Il existe en Afrique un antagonisme permanent entre deux ordres juridiques différents, le droit coutumier et le droit moderne ou étatique. L’ordre juridique étatique repose sur la législation coloniale et sur divers textes adoptés après l’indépendance. Qu’ils soient antérieurs ou postérieurs à l’indépendance, ces textes véhiculent pour la plupart des valeurs qui sont extérieures voires contraires aux modes de gestion coutumière de la terre, des eaux et de la forêt. Les règles coutumières existent et continuent à s’appliquer encore aujourd’hui. Il en résulte une véritable épreuve de force entre les deux ordres juridiques. Devant la force de la réglementation étatique, les traditions opposent le caractère multiséculaire du droit coutumier sur la terre et les autres ressources.
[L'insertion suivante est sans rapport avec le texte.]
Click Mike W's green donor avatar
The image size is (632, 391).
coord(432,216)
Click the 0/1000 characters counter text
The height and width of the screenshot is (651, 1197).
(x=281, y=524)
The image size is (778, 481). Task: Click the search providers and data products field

Pour les femmes rurales, les pesanteurs culturelles, voire les lois coutumières sont discriminatoires. Selon une étude régionale intitulée « Égalité à la maison : Promotion et protection des droit des femmes à l’héritage, enquête sur la loi et la pratique Afrique subsaharienne » et effectuée dans dix pays à travers le continent, la grande majorité des femmes en Afrique subsaharienne, indépendamment de leur état civil, ne peuvent pas posséder ou hériter de la terre, dans leur propre droit en vertu de la loi statutaire et coutumière : elles sont entièrement dépendantes de leur rapport avec un homme. En Afrique, et en Côte d’ivoire en particulier, les questions d’héritage des femmes vont au delà des défis essentiels que constituent la mise sur pied de cadres juridiques nécessaires permettant aux femmes de posséder et d’hériter de la propriété.
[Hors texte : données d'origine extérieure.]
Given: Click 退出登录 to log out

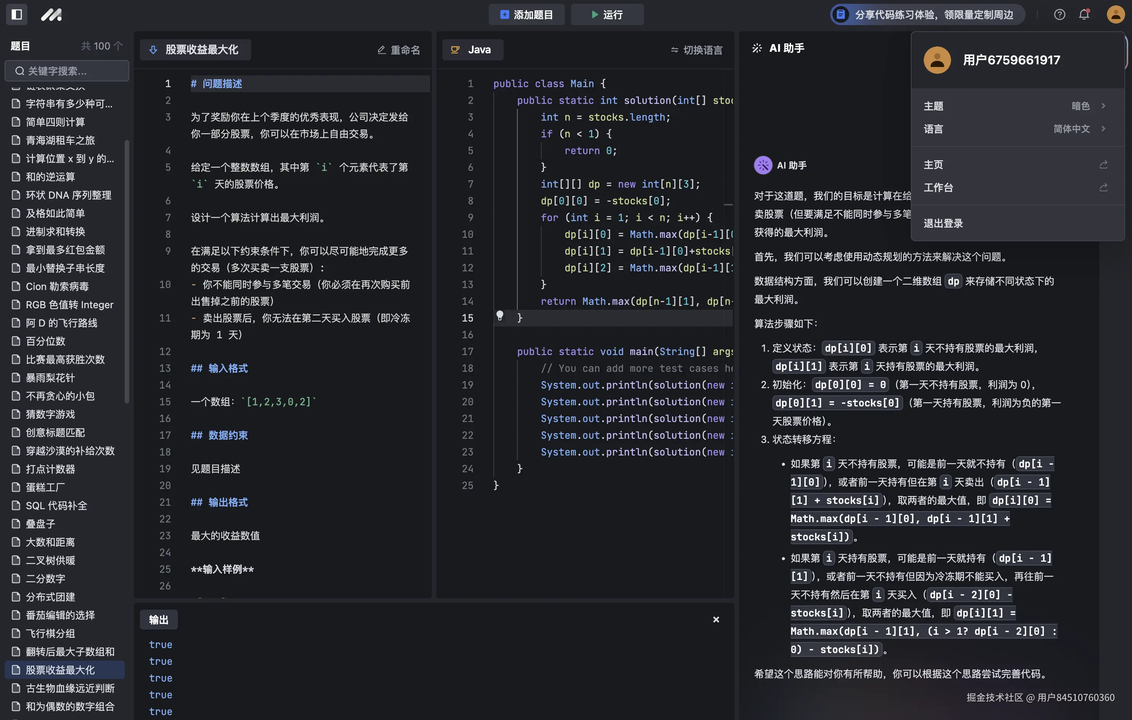Looking at the screenshot, I should click(x=943, y=223).
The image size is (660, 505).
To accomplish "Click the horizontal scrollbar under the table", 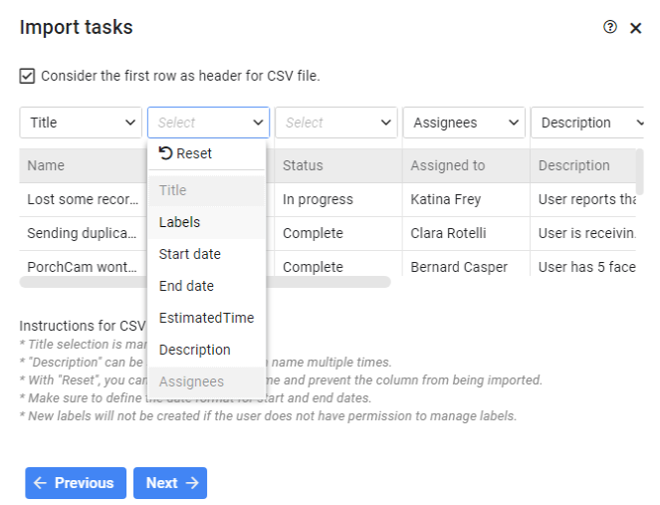I will 205,282.
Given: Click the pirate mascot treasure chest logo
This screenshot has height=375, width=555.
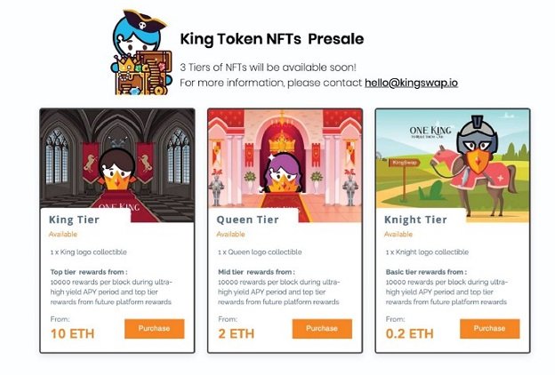Looking at the screenshot, I should [x=142, y=53].
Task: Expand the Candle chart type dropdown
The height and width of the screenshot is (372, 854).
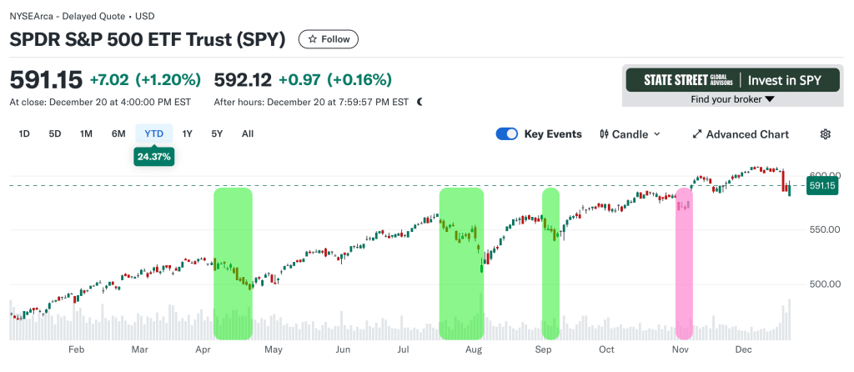Action: [x=656, y=134]
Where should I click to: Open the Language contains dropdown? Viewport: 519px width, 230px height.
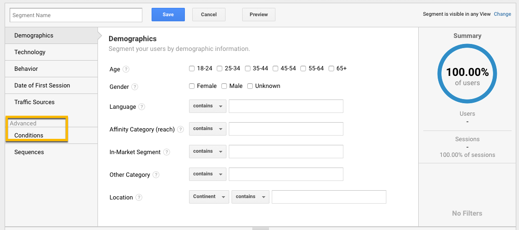tap(208, 106)
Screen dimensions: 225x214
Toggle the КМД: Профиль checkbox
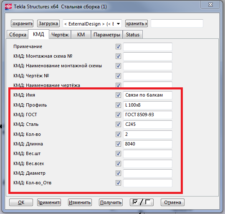[x=118, y=105]
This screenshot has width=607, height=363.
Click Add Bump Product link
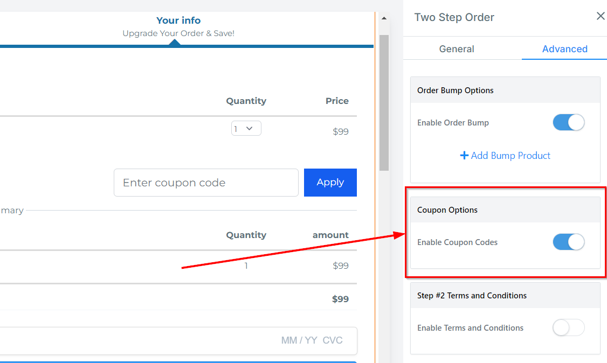click(511, 156)
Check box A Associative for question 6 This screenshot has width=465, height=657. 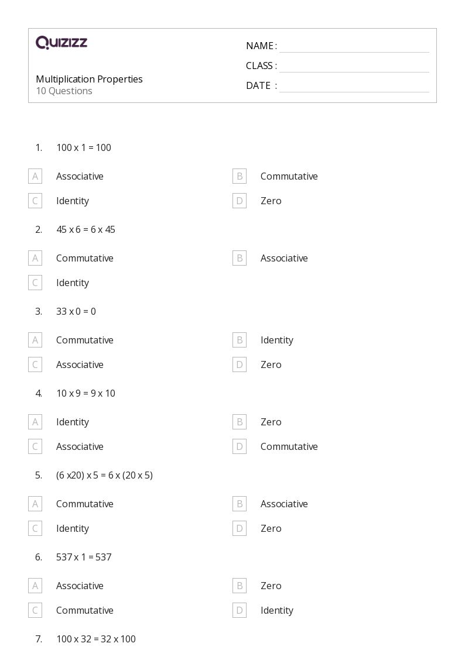coord(35,586)
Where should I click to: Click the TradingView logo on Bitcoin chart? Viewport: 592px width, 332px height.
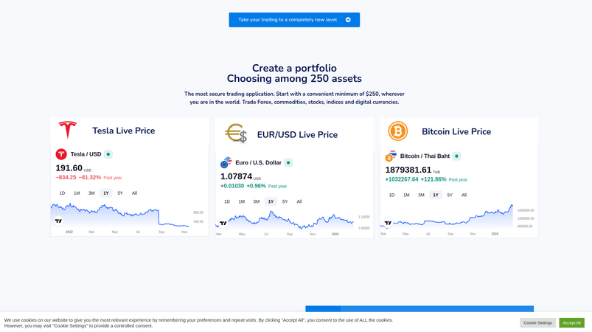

Le fait que les femmes ne peuvent généralement pas louer, faire louer, posséder ou hériter la terre et le logement n’est pas simplement le résultat des lois statutaires sexistes ; cela est également dû aux lois coutumières discriminatoires. En effet, dans la plupart des traditions africaines, seul l’homme a le droit d’hériter des parents, selon la tradition la femme est appelée à se marier et à appartenir à une autre famille. Elle ne peut donc pas hériter des terres au risques que celles-ci deviennent les propriétés de son époux. Généralement, dans des familles où il n’y a que des filles, lorsque le père décède, tous les biens de la famille reviennent à ses frères.

L’ignorance au cœur de la reproduction des inégalités

Le droit de la femme à la terre est un droit de l’humanité, c’est la femme qui cultive l’essentiel de la nourriture du ménage et en principe elle devrait avoir un plus grand contrôle sur la terre nourricière, hélas ce n’est pas le cas. L’on constate amèrement que la plupart des femmes qui cultivent les terres ignorent qu’elles y ont droit. Pire, elles vont jusqu’à ignorer qu’elles peuvent revendiquer leur part d’héritage. Dans ces conditions, elles seront toujours spoliées de leurs droits. C’est en somme ce qui explique aujourd’hui, le fait que des millions de femmes rurales dans le monde ont des droits d’occupation des terres, c’est-à-dire des droits de propriété, de contrôle et d’utilisation très limités, du jour au lendemain, l’époux peut arracher la terre pour une raison ou une autre.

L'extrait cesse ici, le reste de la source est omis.